▶ _Data provided_:
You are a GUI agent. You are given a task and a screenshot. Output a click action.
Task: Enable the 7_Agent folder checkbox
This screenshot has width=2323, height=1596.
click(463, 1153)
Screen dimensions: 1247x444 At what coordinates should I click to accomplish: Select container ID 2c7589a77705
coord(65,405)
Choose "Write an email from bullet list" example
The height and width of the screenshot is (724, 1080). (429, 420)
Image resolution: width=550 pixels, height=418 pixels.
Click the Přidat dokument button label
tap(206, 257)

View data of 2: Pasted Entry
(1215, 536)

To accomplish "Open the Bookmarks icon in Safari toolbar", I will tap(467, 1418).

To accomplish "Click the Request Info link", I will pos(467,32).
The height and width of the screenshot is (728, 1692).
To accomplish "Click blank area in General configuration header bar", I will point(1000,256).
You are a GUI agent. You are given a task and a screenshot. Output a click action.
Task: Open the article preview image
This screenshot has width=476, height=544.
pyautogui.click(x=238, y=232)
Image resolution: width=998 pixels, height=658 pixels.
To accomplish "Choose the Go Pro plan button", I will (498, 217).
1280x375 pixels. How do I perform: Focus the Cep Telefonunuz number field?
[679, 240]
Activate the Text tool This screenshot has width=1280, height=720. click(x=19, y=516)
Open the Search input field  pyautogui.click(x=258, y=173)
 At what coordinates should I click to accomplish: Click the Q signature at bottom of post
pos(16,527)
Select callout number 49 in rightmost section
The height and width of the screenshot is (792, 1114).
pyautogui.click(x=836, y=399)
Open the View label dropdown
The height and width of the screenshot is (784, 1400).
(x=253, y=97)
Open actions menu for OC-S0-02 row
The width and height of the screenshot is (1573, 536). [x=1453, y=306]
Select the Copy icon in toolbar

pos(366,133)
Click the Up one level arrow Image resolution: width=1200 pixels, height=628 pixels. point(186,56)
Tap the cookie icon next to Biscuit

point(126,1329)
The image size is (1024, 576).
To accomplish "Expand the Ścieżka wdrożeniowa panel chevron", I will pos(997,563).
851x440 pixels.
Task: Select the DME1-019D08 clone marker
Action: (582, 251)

▶ _Task to carry out_: Retype exactly, please, only the lines of the entries that run from the one containing "The image size is (1024, 576)." to the last.

▶ _Output for this task_:
The image size is (1024, 576).
To accomplish "Expand the Ścieżka wdrożeniowa panel chevron", I will pos(997,563).
851x440 pixels.
Task: Select the DME1-019D08 clone marker
Action: (582, 251)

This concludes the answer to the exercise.